The grey birch (Betula populifolia) is a distinct species belonging to the Betulaceae tree family that also includes alders, hornbeams and paper birches, while the poplar genus (Populus) belonging to the Salicaceae family is made up of aspens and cottonwoods. The leaves of both species are similar and both produce fruit contained in catkins, but the growth range, habits and other characteristics of each are distinctly different.

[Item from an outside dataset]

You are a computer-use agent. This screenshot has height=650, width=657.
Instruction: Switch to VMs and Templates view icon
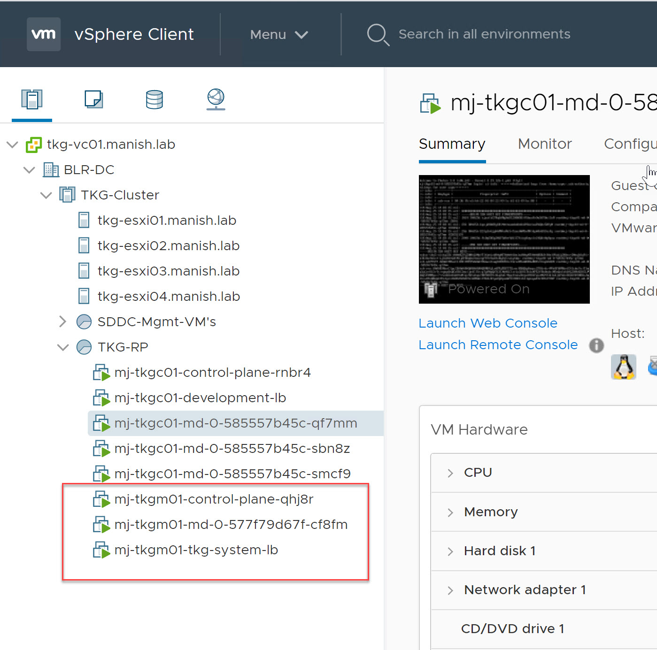(x=93, y=99)
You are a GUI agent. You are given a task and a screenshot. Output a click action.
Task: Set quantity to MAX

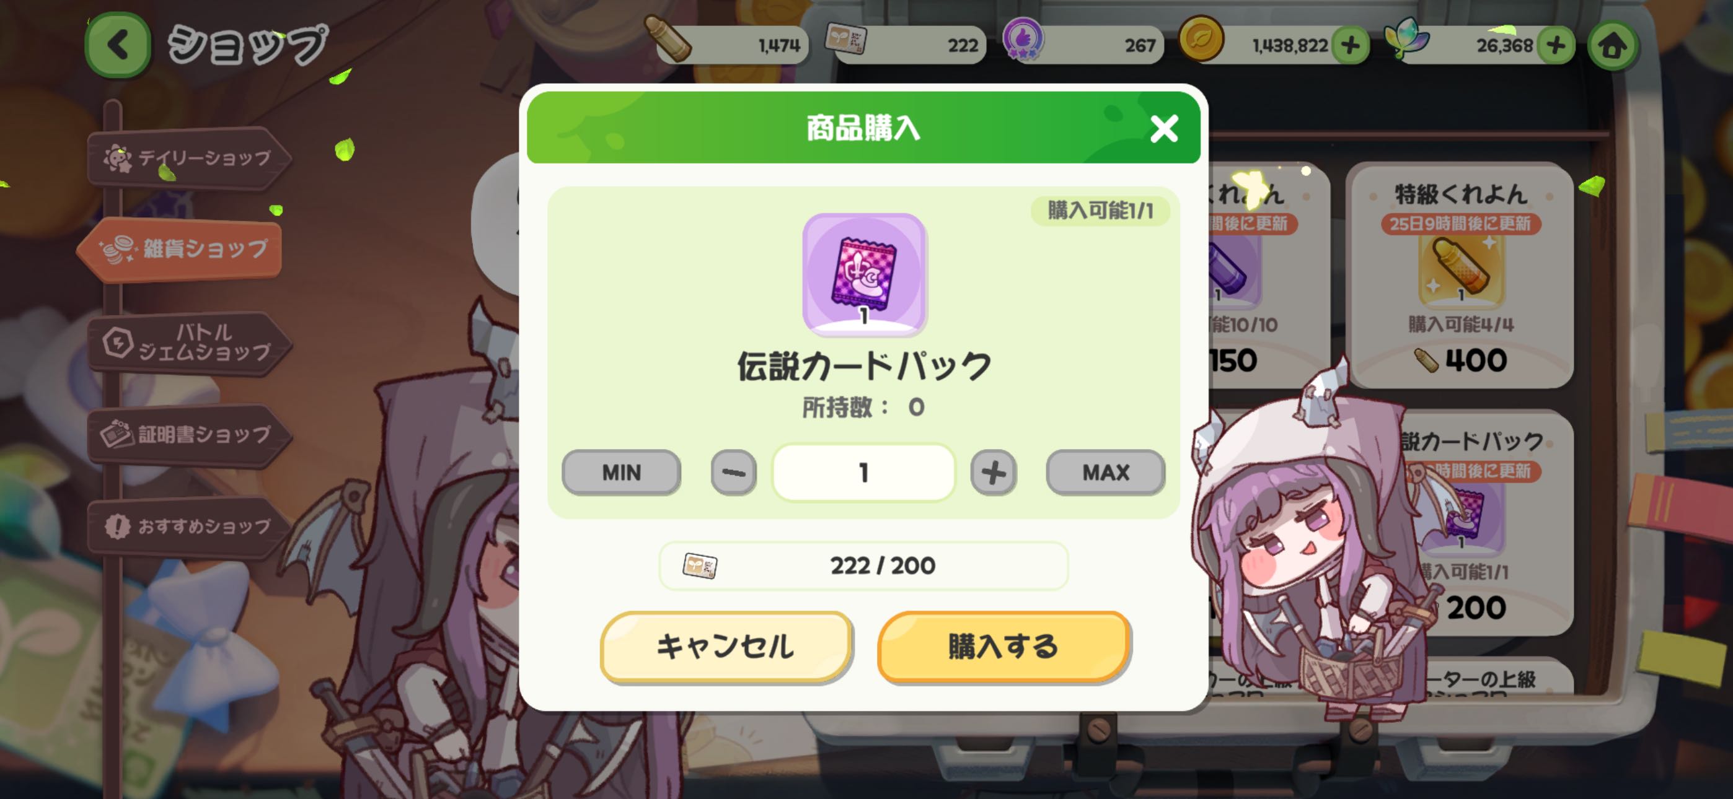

Found exclusively in the New England states and the Maritime Provinces of Canada, the grey birch has white bark that does not separate or peel away as the trees age. The bark is also marked by rows of black chevrons, or v-shaped ridges, at the bases of branches along with other narrow lines that run around the tree. Its toothed and tapering leaves measure from 1 to 4 inches and are borne on warty twigs from one of several trunks that grow to a maximum of roughly 30 feet.
Growth Habit Differences
Gray birch trees grow in mixed forests of other deciduous trees as well as conifers and sometimes protect and provide shade for the seedlings of larger trees with longer lifespans. It is also often seen taking over cleared or burnt areas or abandoned properties. The tree's trunks are very flexible and often bend without breaking under a heavy load of snow. Poplars are also known to take over cleared areas, often creating entire forests, but unlike the grey birch, poplars grow from a single trunk. Their leaf stalks are longer, and their bark is usually a greyish-green that darkens with age.
Types of Poplars
The poplar tree genus is composed of several species of aspens and cottonwoods, some of which occupy a vaster territorial range than the grey birch. Quaking, or trembling, aspen (Populus tremuloides), bigtooth aspen (Populus grandidentata) and balsam poplar (Populus balsamifera) are found in the Northeastern region of the United States and into Canada. Both the black cottonwood (Populus trichocarpa) and eastern cottonwood (Populus deltoides) are fast-growing trees that get their names from the fact that the mature seeds resemble tufts of cotton.
Other types of poplars include the Lombardy (Populus nigra), which grows in a tall spire shape and is often planted in rows as a windbreak, and the more recently developed hybrid poplar, a cross between the eastern cottonwood and Lombardy poplar, that grows from 5 to 8 feet per year. The white poplar (Populus alba) is native to Europe but has been naturalised in the Northern United States. It has white woolly leaves, buds and twigs and smooth white bark that darkens and thickens at the base of the tree. The swamp cottonwood (Populus heterophylla) is found mainly in the Southeastern United States and has dark grey, deeply ridged bark and very wide, heart-shaped fuzzy leaves.